#### How to complete this task
No picture belongs in the answer, which must hold exactly the lines from the one with "is (637, 404)." through the final line below.

#### Supplied data
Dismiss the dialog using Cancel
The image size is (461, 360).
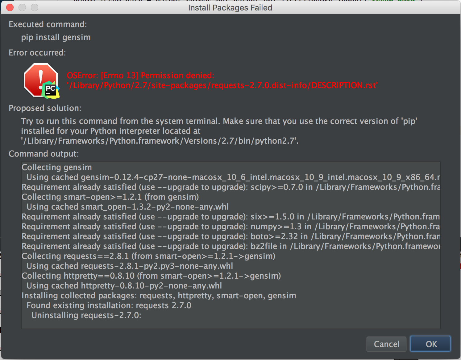pyautogui.click(x=386, y=344)
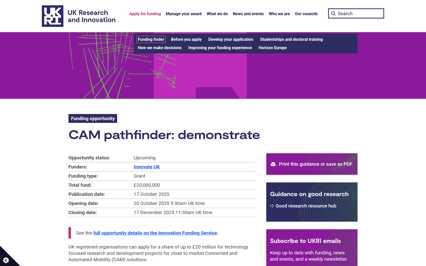Image resolution: width=426 pixels, height=266 pixels.
Task: Click into the Search input field
Action: click(356, 13)
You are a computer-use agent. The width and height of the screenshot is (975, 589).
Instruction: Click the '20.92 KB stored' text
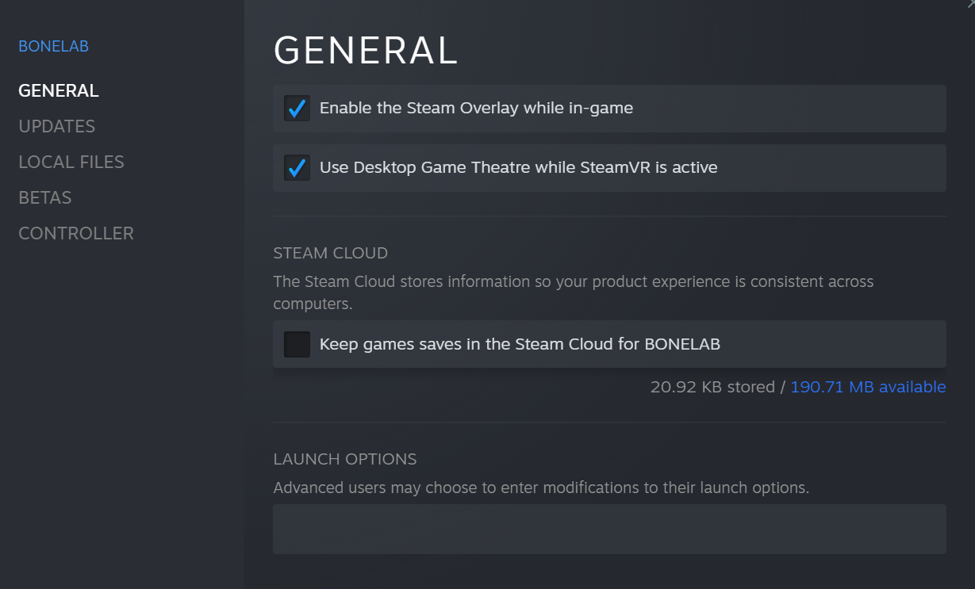click(x=712, y=387)
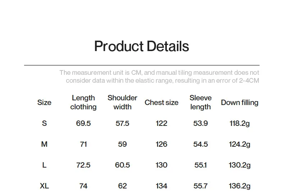Click the Down filling column header
Image resolution: width=284 pixels, height=196 pixels.
point(239,102)
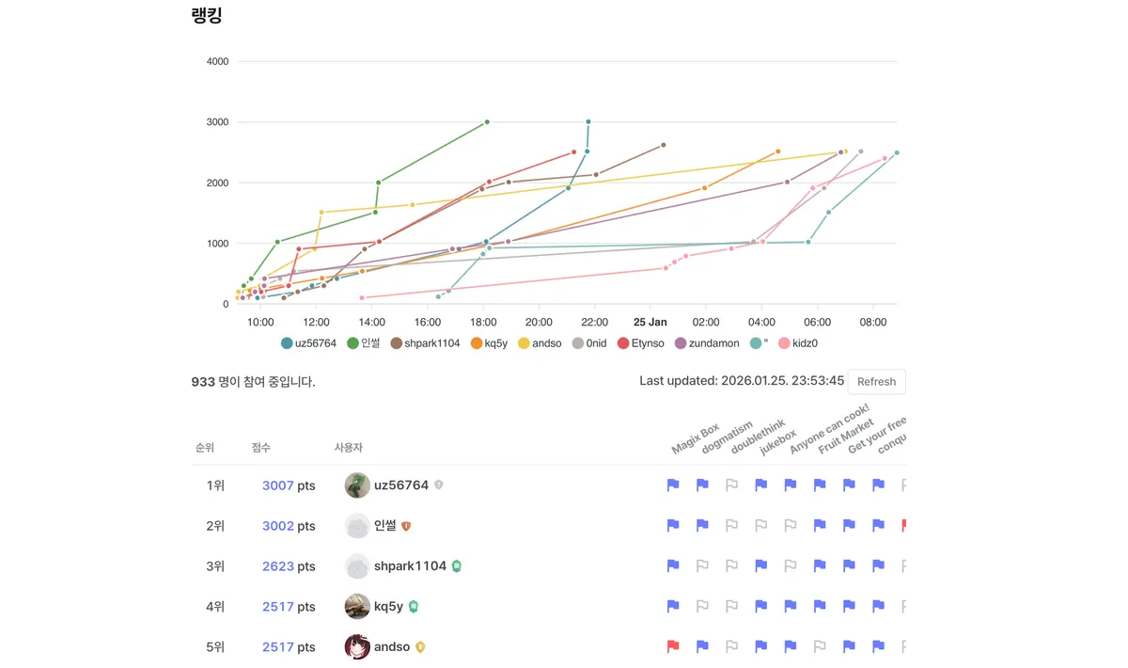1128x668 pixels.
Task: Click the gold badge beside andso
Action: [420, 647]
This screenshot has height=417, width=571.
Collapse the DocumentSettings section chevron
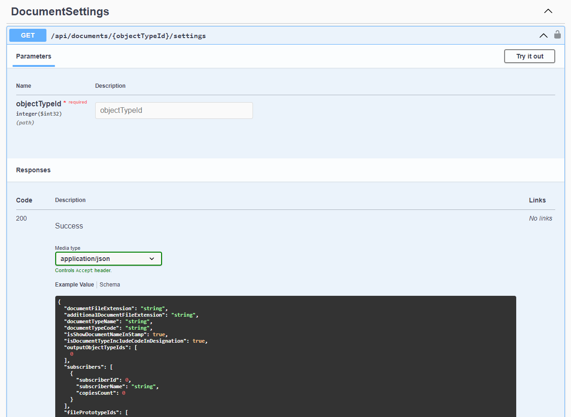click(548, 11)
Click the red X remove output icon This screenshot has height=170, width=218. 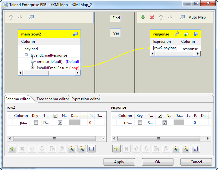[152, 17]
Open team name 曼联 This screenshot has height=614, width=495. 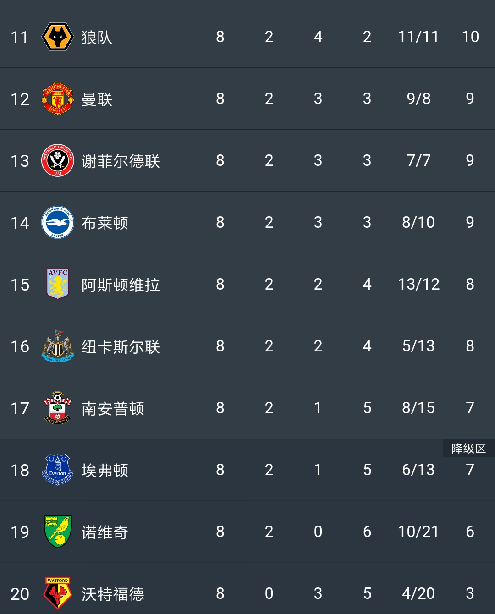[x=97, y=99]
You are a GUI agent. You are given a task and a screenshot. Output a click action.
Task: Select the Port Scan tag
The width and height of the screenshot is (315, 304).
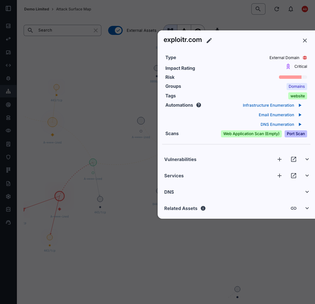tap(296, 134)
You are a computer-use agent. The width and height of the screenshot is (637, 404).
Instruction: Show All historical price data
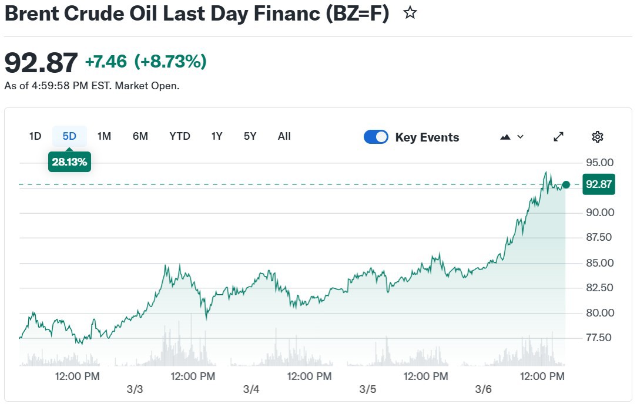tap(284, 136)
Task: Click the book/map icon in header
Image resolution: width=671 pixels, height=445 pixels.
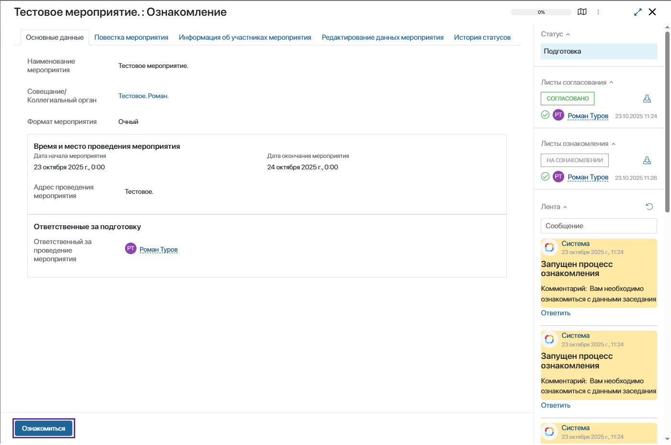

#### Response box
You are a computer-use agent. The width and height of the screenshot is (637, 404).
Instruction: Show All historical price data
tap(284, 136)
Task: Click the book/map icon in header
Image resolution: width=671 pixels, height=445 pixels.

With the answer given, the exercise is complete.